Seduc lança pós-graduação para capacitar profissionais no atendimento a alunos com TEA

Programa reforça formação continuada e coloca Mato Grosso como referência em educação inclusiva

A Secretaria de Estado de Educação de Mato Grosso (Seduc-MT) lançou nesta terça-feira (31.3) o Curso de Pós-Graduação e Formação Continuada, voltado à capacitação de profissionais da rede estadual para o atendimento a estudantes com Transtorno do Espectro Autista (TEA). A iniciativa, que faz parte do Programa EducAutismo Mato Grosso, representa um avanço significativo na política de educação inclusiva no estado.

O evento, promovido no auditório da Seduc, em Cuiabá, reuniu autoridades, educadores e especialistas da área. Durante a abertura, representantes destacaram a importância da formação continuada para suprir lacunas ainda existentes na formação inicial de professores.

A secretária adjunta de Gestão de Pessoas, Lucimeire Alves Cassiano, destacou que o investimento na qualificação dos servidores é fundamental para garantir um atendimento mais humanizado e eficiente. “Estamos fortalecendo nossos profissionais para que tenham segurança e preparo no atendimento aos estudantes. A formação continuada é o caminho para transformar a realidade das nossas escolas”, pontuou.

Já a superintendente de Educação Inclusiva da Seduc, Paula Cunha, ressaltou que o programa representa um avanço concreto na consolidação da política inclusiva. “A inclusão precisa acontecer na prática. Estamos estruturando a rede para que todos os estudantes sejam acolhidos e tenham acesso a uma educação de qualidade, com estratégias adequadas às suas necessidades”, afirmou.

O curso, ministrado pela Faculdade Pólis Civitas, abordará temas como diagnóstico, legislação e práticas inclusivas baseadas em evidências científicas. A proposta é oferecer suporte técnico e pedagógico para que os profissionais consigam atender às necessidades de todos os estudantes.

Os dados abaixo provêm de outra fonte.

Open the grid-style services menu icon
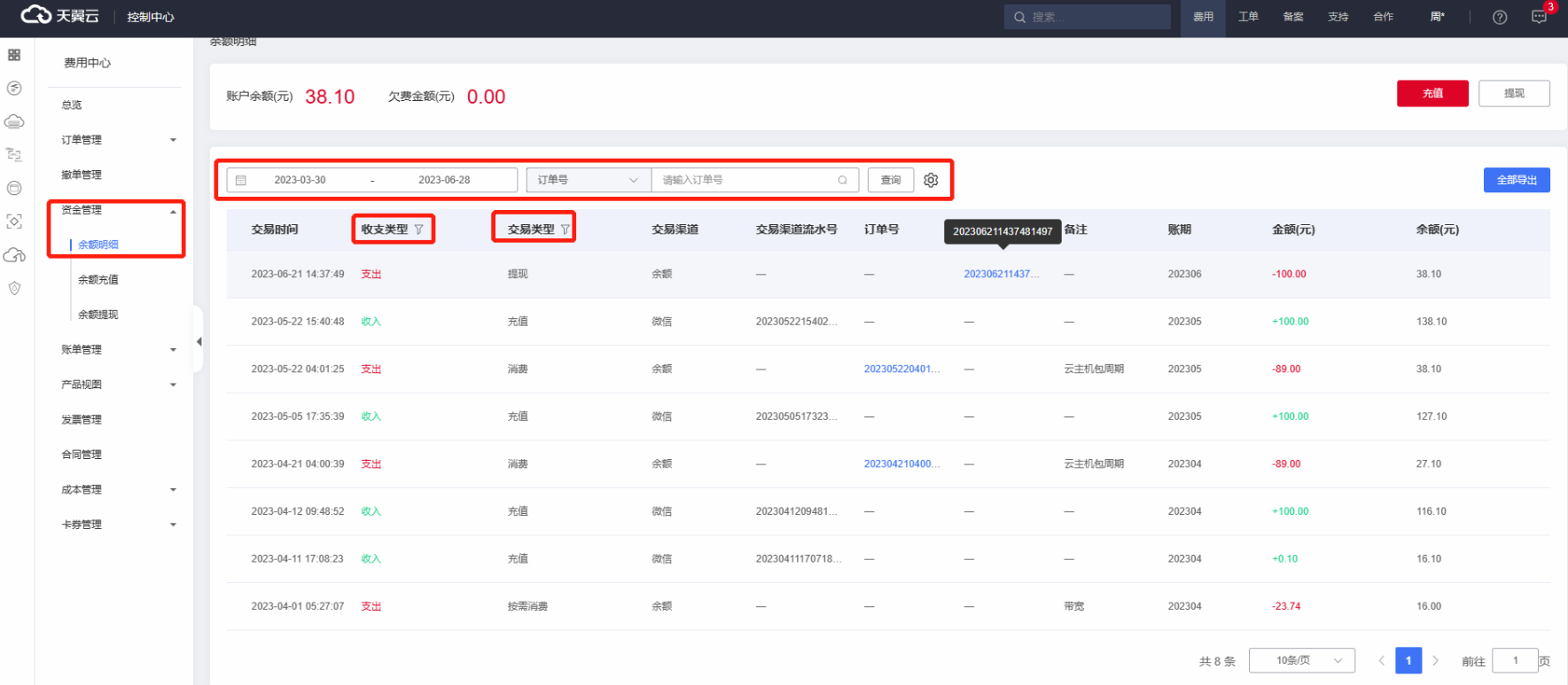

A programação contou com participação da professora doutora Viviane de Leon, coordenadora do programa e referência na área de autismo. Em sua fala, ela destacou que a inclusão é uma responsabilidade coletiva dentro da escola e não deve se restringir apenas ao professor de apoio ou às salas de recursos.

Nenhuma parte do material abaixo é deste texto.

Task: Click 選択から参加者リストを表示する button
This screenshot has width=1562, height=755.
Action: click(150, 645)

Viviane também destacou a importância de fortalecer a articulação entre a formação acadêmica e a realidade das escolas. Segundo ela, embora a formação inicial ofereça bases fundamentais, os desafios da prática pedagógica exigem atualização constante e aprofundamento, especialmente no atendimento a estudantes neurodivergentes. Nesse sentido, precisamos buscar ferramentas que nos ajudem no dia a dia da sala de aula. A inclusão exige ação, não inércia”, finalizou.